Elastigirl assumes the gender of the Screenslaver (perhaps justifiably so, given statistics and audio of the voice), “That makes no sense. He’s a brilliant guy. If he’s smart enough to conceive of technology like this, he’s smart enough to think of something to do with it.” Evelyn had misled everyone and hidden in plain sight. When women operate as villains, they tend to use manipulation and devious deception rather than outright strength, once again playing to the natural (and different) strengths of the female gender.

Are you just watching?

The purpose of this podcast is to challenge viewers to not become screenslaves. Evelyn brings up a great point about the general population being slaves to their screens. We will explore this in greater detail in our next episode.

Patron recommended charity

Our new $10 a month patron, Peter Chapman, recommends the charity Tomorrow Clubs:

One that I think deserves a good amount of support and promotion is Tomorrow Clubs. tomorrowclubs.org Tomorrow clubs is an organisation that supports the volunteer work of local churches in Eastern Europe to reach the children in the community with the gospel of Jesus.
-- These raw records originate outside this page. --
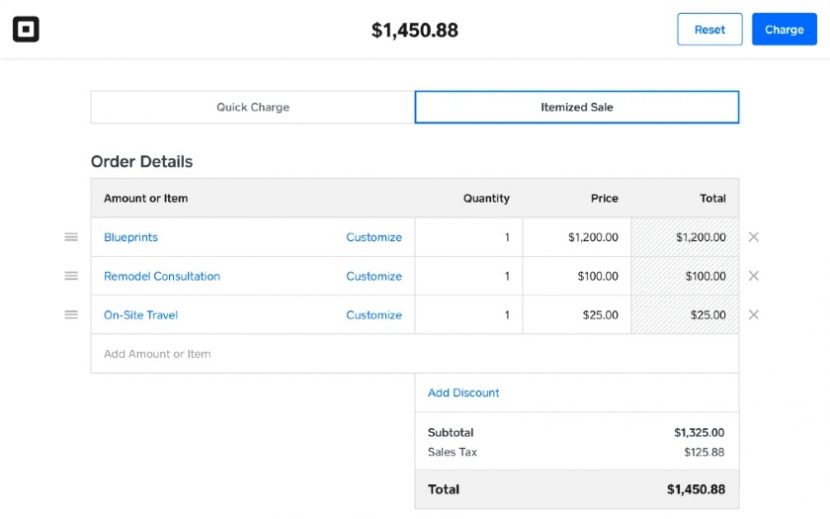Delete the Remodel Consultation row
This screenshot has width=830, height=519.
coord(754,276)
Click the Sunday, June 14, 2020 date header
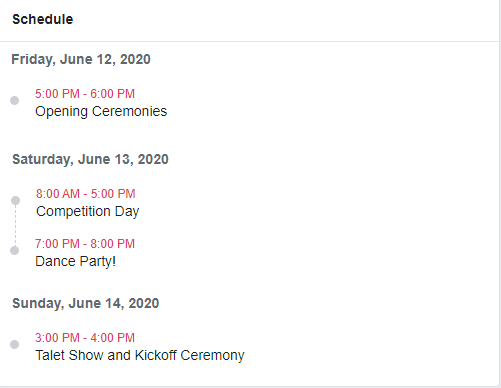The image size is (501, 388). (x=86, y=303)
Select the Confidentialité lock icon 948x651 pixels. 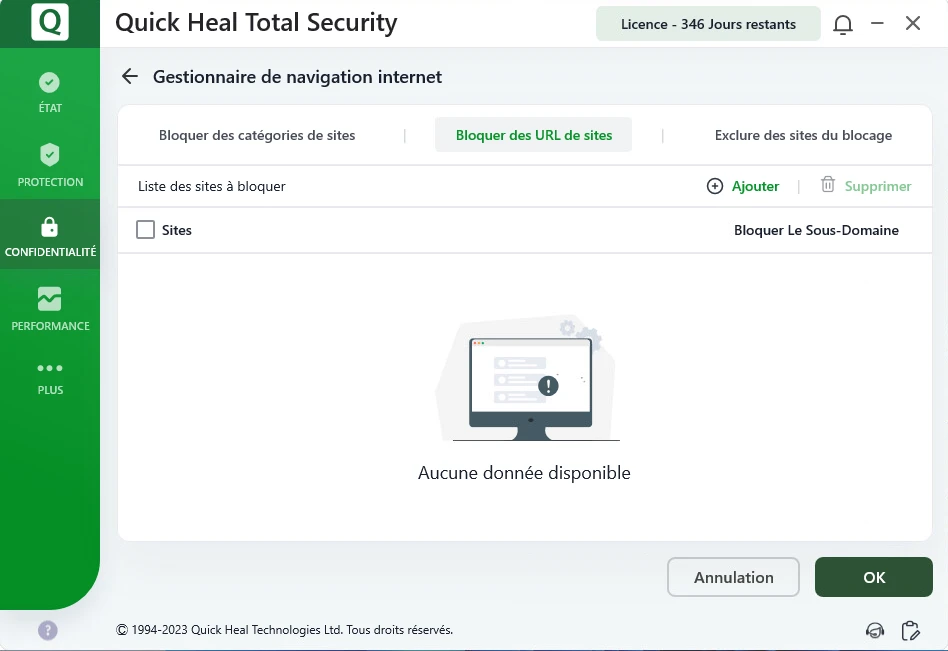click(49, 227)
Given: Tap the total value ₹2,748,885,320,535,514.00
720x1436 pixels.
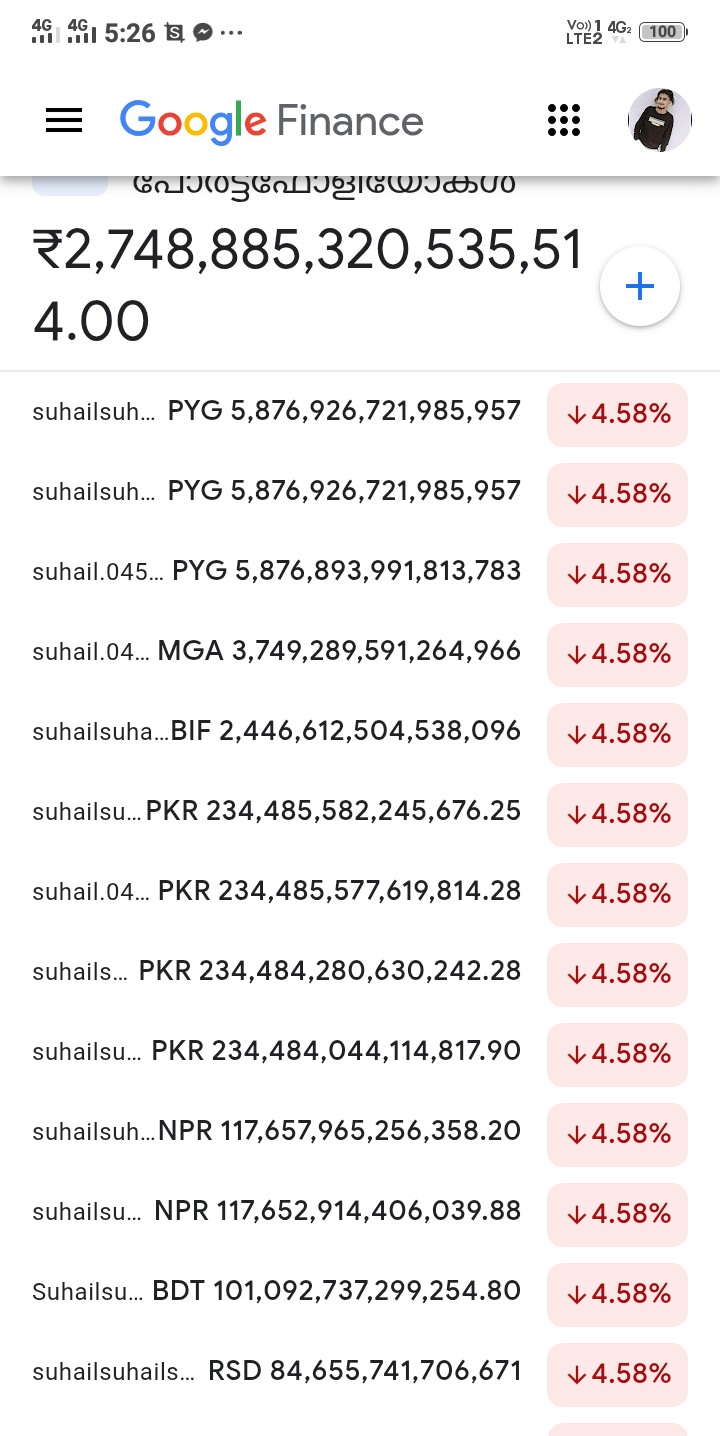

This outreach is done through weekly kids clubs full of fun, games, songs and bible teaching. The communities are often stricken with poverty and have suffered decades of communist oppression.

These clubs give hope to the families in this villages, by showing the love of Jesus and engaging with the next generation. Founders Cindy and Paul Marty her husband, share how Cindy “thought of the impact that Bible clubs had had on her own children and began to sense that God was leading her to start something similar for the kids of Ukraine—weekly Bible clubs where children could hear the Gospel, have some fun, acquire new skills, and learn to follow Jesus through relationships with godly mentors.”

5 years ago I fell in love with this concept, of volunteers who want to serve their local community and disciple children to love Jesus. Running these clubs is very cost-efficient, with $30 a month covering materials and rent for one club, which can serve 30 kids. These kids are being loved by the local churches, who are then being blessed in turn. Now serving in 11 Eastern European countries and nearly 17,000 children, mostly unchurched, Tomorrow Clubs is ever growing and reaching more people with the message of the gospel.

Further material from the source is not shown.